Open Arms welcome new look Verulam

PUBLISHED: 11:34 27 June 2013 | UPDATED: 11:34 27 June 2013

Protz beer Jun 27

Protz beer Jun 27

Archant

It’s good to be liked. When George Fredenham and Gerald Waldeck took over the Verulam Arms in 2010, people would knock hopefully on the pub door and ask: “When are you opening?” Even though St Albans has some 55 pubs, drinkers have their favourites and there was solid support for the Verulam at 41 Lower Dagnall Street.

The regulars had to be patient. Behind locked doors, George and Gerald were busily transforming the 19th-Century pub. When it finally re-opened it was known under the new title of The Foragers at the Verulam Arms, with a new concept in pub-running and food.

It may have come as something of a shock for older customers but they were assured it would remain a pub that happened to do excellent food – it hasn’t become a restaurant. When I went to meet George and Gerald, I immediately felt at home, as the three of us share German ancestry. Our families came to Britain in the mid to late 19th centuries.

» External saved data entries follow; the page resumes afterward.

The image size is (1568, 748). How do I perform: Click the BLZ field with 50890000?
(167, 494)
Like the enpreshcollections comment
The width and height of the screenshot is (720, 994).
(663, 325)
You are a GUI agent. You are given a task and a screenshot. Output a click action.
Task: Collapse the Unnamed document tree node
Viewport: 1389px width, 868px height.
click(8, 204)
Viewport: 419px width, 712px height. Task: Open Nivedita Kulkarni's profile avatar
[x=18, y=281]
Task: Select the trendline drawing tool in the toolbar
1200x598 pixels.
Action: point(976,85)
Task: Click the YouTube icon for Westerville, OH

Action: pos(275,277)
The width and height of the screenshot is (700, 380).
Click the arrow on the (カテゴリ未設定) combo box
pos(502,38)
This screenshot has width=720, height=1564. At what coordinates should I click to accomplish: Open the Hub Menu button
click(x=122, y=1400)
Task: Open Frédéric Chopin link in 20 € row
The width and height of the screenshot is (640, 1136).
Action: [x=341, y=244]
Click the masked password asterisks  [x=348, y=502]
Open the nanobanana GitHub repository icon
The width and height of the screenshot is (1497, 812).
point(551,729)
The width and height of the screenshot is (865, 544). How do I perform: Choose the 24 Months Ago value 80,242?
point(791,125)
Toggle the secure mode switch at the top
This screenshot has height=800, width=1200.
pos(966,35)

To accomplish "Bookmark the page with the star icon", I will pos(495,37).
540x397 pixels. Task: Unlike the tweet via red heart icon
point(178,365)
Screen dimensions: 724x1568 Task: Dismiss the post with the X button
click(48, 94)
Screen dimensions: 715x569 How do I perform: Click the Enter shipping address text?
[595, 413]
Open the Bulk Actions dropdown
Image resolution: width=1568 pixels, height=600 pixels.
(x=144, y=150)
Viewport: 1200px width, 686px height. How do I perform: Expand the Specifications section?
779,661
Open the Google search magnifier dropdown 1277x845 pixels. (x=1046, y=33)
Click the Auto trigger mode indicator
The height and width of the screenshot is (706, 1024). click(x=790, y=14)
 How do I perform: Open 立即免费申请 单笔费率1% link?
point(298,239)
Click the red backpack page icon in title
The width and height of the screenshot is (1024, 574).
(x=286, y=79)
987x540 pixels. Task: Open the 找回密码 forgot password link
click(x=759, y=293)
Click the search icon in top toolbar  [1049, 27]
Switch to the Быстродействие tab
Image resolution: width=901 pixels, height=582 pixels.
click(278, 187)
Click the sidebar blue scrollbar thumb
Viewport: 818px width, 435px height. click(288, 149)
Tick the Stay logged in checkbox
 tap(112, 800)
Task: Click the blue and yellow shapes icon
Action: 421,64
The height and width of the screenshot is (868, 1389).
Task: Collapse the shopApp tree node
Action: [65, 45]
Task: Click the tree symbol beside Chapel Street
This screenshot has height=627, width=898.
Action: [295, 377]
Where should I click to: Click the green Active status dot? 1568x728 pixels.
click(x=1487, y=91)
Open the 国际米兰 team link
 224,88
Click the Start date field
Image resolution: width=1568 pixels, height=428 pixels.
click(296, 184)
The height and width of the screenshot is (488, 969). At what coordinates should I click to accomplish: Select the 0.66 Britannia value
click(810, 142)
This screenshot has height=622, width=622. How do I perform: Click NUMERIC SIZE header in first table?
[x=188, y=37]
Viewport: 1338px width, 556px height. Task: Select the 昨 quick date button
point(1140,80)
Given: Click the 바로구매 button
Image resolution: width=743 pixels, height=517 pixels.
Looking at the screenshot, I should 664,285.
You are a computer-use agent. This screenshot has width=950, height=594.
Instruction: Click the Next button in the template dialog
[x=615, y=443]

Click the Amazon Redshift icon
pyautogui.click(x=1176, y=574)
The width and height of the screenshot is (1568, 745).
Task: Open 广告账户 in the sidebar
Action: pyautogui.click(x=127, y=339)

While Gerald – like me – is a Londoner, George is from Harpenden and went to Verulam School. Gerald ran a bakery in London until he retired while George worked, he says, as “a management consultant in emerging markets”. As I had only a small notebook, I thought it best to avoid asking him to explain the job and concentrated instead on the pub.

The new Verulam is bright and airy, with pastel shades, polished wooden floors and tables set out for either casual drinking or for dining. As you enter, the bar with its handpumps and keg founts, makes it clear that the name may have changed slightly, but the Verulam is still somewhere to drop in for a good pint.

The food side is not a modern add-on. The Verulam started life as a hotel in the 1850s when Thomas Telford was employed to improve the major coaching route from London and that ran via St Albans to Holyhead. Telford cut a new road straight through the centre of the city and the Verulam was built to cater for the carriage trade. The Earl of Verulam was one of the investors in the hotel and as a result it carries his coat of arms.

When the train line from St Pancras reached St Albans en route to the north, the coaching industry rapidly collapsed. The Verulam lost its stables and the hotel became redundant. It was turned in to a simple pub and remained so until the Foragers arrived.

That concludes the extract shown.